Fabrication of Thick Silicon Dioxide Air-Bridge and Coplanar Waveguide for RF Application Using Complex Oxidation Process and MEMS Technology  

Kim, Kook-Jin (Korea Research Institute of Standarts and Science)
Park, Jeong-Yong (School of Electronic & Electrical Eng., Kyungpook Nat'l University)
Lee, Dong-In (School of Electronic & Electrical Eng., Kyungpook Nat'l University)
Lee, Bong-Hee (School of Electronic & Telecom. Eng., Pohang 1 College)
Bae, Yong-Hok (Dept. of Electronics, Uiduk University)
Lee, Jong-Hyun (School of Electronic & Electrical Eng., Kyungpook Nat'l University)
Park, Se-Il (Korea Research Institute of Standarts and Science)

> AIM 1
Format the part of the entries that opens with the line containing "Image resolution: width=1512" and closes with the line containing "coord(91,500)" as a JSON list of strings, one string per line, leaving out blank lines.
The entries below share no connection with the paper header shown above.

> EXERCISE DATA

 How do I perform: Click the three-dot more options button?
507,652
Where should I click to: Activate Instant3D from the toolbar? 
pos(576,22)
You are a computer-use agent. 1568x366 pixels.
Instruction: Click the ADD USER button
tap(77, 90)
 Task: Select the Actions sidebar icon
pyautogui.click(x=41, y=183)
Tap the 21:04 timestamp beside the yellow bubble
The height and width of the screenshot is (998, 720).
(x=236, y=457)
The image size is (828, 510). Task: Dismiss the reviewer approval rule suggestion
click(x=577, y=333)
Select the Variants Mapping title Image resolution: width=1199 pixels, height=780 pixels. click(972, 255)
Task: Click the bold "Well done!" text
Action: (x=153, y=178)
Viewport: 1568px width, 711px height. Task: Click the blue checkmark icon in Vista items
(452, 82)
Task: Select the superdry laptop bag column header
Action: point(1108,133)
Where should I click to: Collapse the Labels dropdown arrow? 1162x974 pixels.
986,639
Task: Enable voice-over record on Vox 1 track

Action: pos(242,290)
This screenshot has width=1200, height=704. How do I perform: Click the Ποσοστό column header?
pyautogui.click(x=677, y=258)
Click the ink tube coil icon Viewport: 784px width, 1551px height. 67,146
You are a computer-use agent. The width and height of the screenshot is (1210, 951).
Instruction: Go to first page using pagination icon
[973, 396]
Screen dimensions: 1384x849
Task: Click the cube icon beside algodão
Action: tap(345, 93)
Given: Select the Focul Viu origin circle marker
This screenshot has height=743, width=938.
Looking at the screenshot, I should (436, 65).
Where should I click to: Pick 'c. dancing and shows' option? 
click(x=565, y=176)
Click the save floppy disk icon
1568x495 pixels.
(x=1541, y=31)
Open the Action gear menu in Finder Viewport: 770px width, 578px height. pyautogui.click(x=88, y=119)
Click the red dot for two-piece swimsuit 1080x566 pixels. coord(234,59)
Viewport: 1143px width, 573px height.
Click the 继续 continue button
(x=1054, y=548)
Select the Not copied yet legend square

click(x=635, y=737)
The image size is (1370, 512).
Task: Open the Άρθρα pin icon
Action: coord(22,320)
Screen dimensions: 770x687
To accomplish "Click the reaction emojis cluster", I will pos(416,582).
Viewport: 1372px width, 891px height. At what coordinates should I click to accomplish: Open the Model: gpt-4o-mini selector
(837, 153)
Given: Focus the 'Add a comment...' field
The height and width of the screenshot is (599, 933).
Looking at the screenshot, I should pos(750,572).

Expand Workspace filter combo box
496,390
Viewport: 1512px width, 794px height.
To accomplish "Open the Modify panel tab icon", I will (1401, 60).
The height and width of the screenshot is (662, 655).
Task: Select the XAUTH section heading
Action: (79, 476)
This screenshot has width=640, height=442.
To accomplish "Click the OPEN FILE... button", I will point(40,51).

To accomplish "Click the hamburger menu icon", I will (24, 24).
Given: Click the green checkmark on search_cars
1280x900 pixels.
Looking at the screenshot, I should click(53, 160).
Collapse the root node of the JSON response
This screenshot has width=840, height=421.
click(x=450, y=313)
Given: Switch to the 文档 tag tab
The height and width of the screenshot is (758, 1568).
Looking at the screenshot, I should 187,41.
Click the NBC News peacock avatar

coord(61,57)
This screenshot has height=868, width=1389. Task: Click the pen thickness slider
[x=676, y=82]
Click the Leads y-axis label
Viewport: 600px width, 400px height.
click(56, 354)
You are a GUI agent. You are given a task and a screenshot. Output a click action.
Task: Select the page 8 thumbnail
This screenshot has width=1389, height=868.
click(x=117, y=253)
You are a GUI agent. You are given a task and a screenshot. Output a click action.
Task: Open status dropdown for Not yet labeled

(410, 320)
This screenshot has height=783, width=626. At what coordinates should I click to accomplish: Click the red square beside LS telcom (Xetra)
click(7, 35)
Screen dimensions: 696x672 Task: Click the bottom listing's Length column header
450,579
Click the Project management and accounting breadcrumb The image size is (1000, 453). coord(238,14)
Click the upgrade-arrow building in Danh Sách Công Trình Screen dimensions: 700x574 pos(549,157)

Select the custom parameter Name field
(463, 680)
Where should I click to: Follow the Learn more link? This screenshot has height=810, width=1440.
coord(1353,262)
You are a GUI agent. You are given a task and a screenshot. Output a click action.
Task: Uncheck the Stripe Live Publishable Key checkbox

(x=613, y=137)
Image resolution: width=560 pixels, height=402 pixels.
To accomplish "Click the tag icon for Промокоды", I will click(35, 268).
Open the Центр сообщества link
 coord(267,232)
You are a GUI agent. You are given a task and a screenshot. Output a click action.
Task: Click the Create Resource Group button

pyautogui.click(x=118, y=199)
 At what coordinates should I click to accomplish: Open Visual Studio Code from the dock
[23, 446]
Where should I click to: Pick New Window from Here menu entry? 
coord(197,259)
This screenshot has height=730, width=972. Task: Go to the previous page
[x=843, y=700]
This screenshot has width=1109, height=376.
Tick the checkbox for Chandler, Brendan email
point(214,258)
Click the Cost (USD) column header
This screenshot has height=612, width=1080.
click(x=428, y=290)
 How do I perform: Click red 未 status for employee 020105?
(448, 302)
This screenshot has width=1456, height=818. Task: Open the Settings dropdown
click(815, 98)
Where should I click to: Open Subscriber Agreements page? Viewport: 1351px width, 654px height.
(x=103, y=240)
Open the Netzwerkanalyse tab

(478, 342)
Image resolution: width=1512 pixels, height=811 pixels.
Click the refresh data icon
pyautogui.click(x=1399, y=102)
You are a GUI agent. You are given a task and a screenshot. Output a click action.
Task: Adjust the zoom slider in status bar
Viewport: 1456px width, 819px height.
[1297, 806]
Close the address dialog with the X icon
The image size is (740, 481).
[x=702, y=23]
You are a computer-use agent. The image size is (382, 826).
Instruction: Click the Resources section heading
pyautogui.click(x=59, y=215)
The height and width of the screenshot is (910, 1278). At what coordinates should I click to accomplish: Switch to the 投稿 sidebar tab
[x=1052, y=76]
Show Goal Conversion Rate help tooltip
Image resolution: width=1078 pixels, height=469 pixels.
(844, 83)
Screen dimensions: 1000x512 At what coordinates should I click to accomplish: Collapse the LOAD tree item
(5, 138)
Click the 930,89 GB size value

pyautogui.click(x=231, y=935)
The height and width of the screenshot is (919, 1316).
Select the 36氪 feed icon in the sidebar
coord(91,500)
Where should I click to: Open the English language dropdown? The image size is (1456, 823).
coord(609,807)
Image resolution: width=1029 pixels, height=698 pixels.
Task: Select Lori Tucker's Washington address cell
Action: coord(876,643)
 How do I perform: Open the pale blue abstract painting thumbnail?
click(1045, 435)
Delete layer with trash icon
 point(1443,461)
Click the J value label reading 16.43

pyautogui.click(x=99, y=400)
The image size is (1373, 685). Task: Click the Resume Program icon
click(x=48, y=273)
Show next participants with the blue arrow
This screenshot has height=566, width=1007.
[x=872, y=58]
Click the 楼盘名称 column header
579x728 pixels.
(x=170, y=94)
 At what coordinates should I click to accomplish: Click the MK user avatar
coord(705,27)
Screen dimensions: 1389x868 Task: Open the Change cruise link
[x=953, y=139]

> AIM 2
Resume the paper header on the thick silicon dioxide air-bridge and coplanar waveguide from the point where it stops.

> FINAL RESULT 1
[
  "Image resolution: width=1512 pixels, height=811 pixels.",
  "Click the refresh data icon",
  "pyautogui.click(x=1399, y=102)",
  "You are a GUI agent. You are given a task and a screenshot. Output a click action.",
  "Task: Adjust the zoom slider in status bar",
  "Viewport: 1456px width, 819px height.",
  "[1297, 806]",
  "Close the address dialog with the X icon",
  "The image size is (740, 481).",
  "[x=702, y=23]",
  "You are a computer-use agent. The image size is (382, 826).",
  "Instruction: Click the Resources section heading",
  "pyautogui.click(x=59, y=215)",
  "The height and width of the screenshot is (910, 1278). At what coordinates should I click to accomplish: Switch to the 投稿 sidebar tab",
  "[x=1052, y=76]",
  "Show Goal Conversion Rate help tooltip",
  "Image resolution: width=1078 pixels, height=469 pixels.",
  "(844, 83)",
  "Screen dimensions: 1000x512 At what coordinates should I click to accomplish: Collapse the LOAD tree item",
  "(5, 138)",
  "Click the 930,89 GB size value",
  "pyautogui.click(x=231, y=935)",
  "The height and width of the screenshot is (919, 1316).",
  "Select the 36氪 feed icon in the sidebar",
  "coord(91,500)"
]

> FINAL RESULT 2
Publication Information
Journal of Sensor Science and Technology / v.11, no.3, 2002 , pp. 163-170 More about this Journal
Abstract
This paper proposes a $10\;{\mu}m$ thick oxide air-bridge structure which can be used as a substrate for RF circuits. The structure was fabricated by anodic reaction, complex oxidation and micromachining technology using TMAH etching. High quality films were obtained by combining low temperature thermal oxidation ($500^{\circ}C$, 1 hr at $H_2O/O_2$) and rapid thermal oxidation (RTO) process ($1050^{\circ}C$, 2 min). This structure is mechanically stable because of thick oxide layer up to $10\;{\mu}m$ and is expected to solve the problem of high dielectric loss of silicon substrate in RF region. The properties of the transmission line formed on the oxidized porous silicon (OPS) air-bridge were investigated and compared with those of the transmission line formed on the OPS layers. The insertion loss of coplanar waveguide (CPW) on OPS air-bridge was (about 2dB) lower than that of CPW on OPS layers. Also, the return loss of CPW on OPS air-bridge was less than about -20 dB at measured frequency region for 2.2 mm. Therefore, this technology is very promising for extending the use of CMOS circuitry to higher RF frequencies.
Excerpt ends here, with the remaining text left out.